Exercise aim -
Change "dialog" to "window" throughout the items below, keeping everything else as it is. Leave the pictures out of your answer.

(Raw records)

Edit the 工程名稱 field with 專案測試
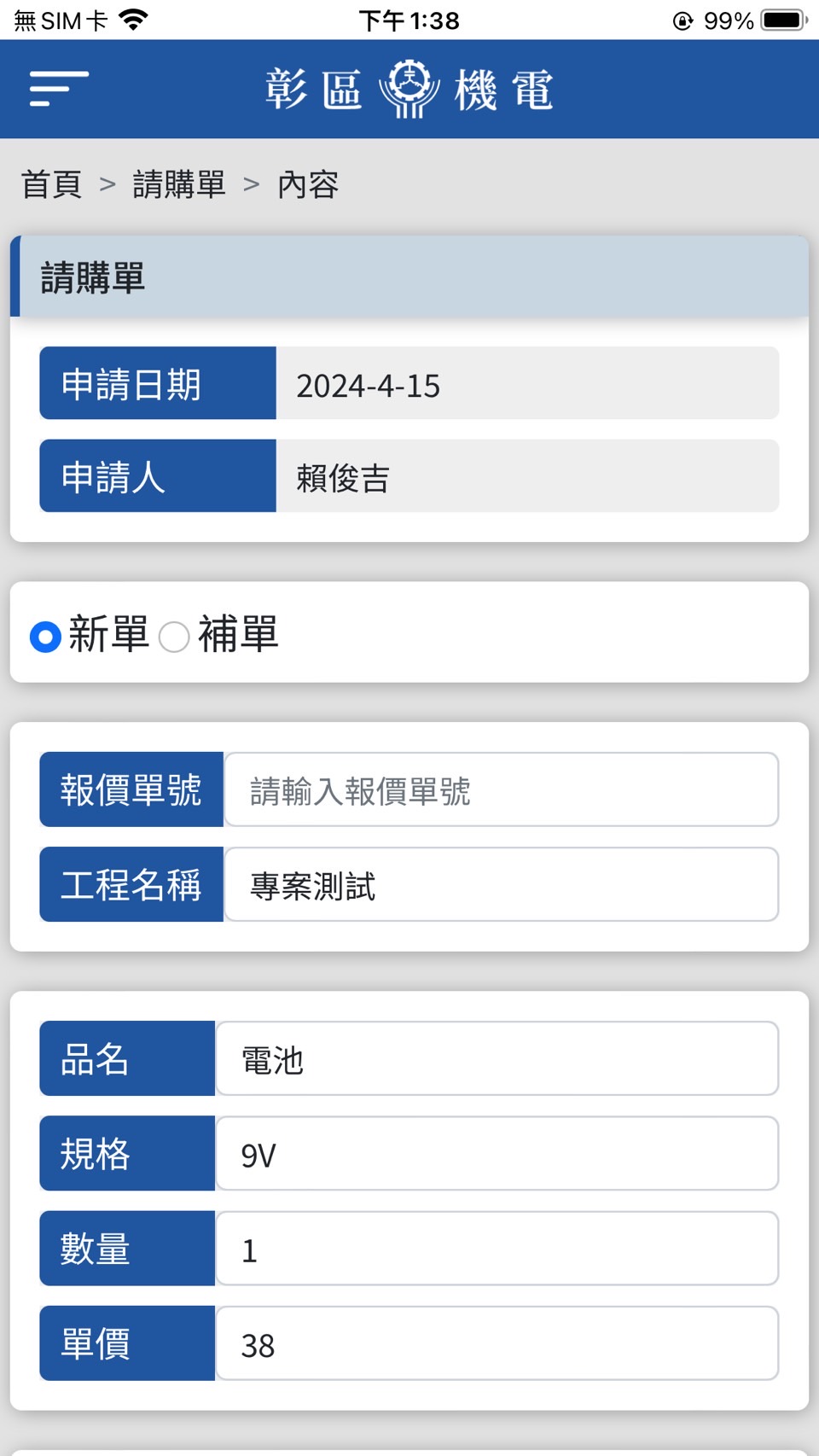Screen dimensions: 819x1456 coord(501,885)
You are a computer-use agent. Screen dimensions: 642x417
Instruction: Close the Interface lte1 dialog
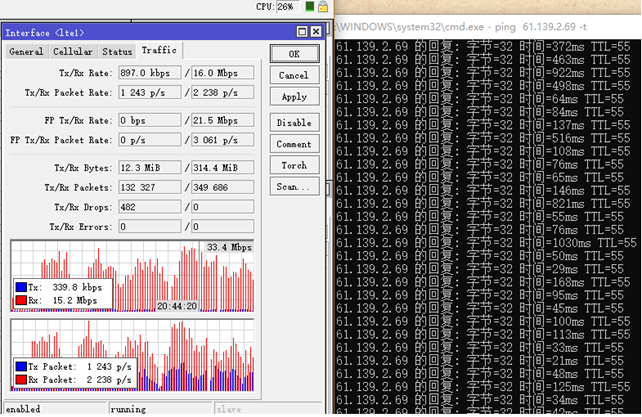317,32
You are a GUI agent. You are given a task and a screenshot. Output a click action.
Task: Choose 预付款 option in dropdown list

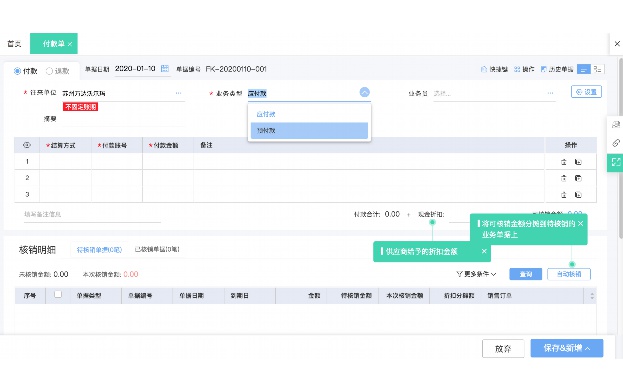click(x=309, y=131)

Reply to the exercise -
Edit the 工程名稱 field with 專案測試
Screen dimensions: 819x1456 coord(501,885)
You are a computer-use agent. Screen dimensions: 642x417
Instruction: Close the Interface lte1 window
317,32
You are a GUI agent. You are given a task and a screenshot. Output a click action.
Task: Choose 预付款 option in dropdown list

click(x=309, y=131)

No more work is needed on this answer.